About Parallel Data Loading

A newer version of this documentation is available. Use the version menu above to view the most up-to-date release of the Greenplum 6.x documentation.

About Parallel Data Loading

This topic provides a short introduction to Greenplum Database data loading features.

In a large scale, multi-terabyte data warehouse, large amounts of data must be loaded within a relatively small maintenance window. Greenplum supports fast, parallel data loading with its external tables feature. Administrators can also load external tables in single row error isolation mode to filter bad rows into a separate error log while continuing to load properly formatted rows.

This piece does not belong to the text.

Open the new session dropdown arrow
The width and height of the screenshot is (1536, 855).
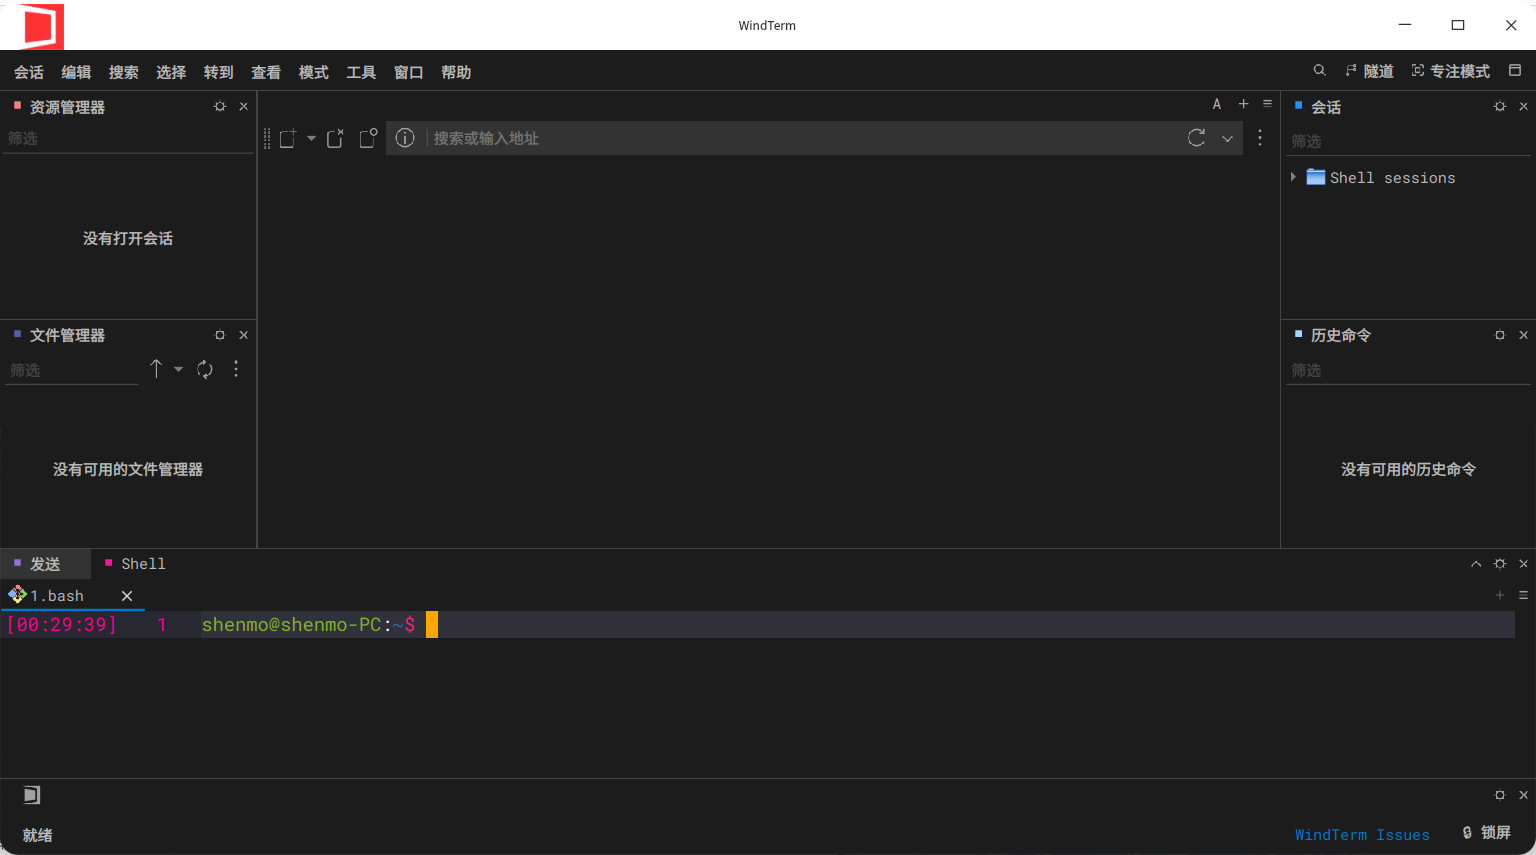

Administrators can specify an error threshold for a load operation to control how many improperly formatted rows cause Greenplum to abort the load operation.

By using external tables in conjunction with Greenplum Database's parallel file server (gpfdist), administrators can achieve maximum parallelism and load bandwidth from their Greenplum Database system.

Figure 1. External Tables Using Greenplum Parallel File Server (gpfdist)

Another Greenplum utility, gpload, runs a load task that you specify in a YAML-formatted control file. You describe the source data locations, format, transformations required, participating hosts, database destinations, and other particulars in the control file and gpload executes the load. This allows you to describe a complex task and execute it in a controlled, repeatable fashion.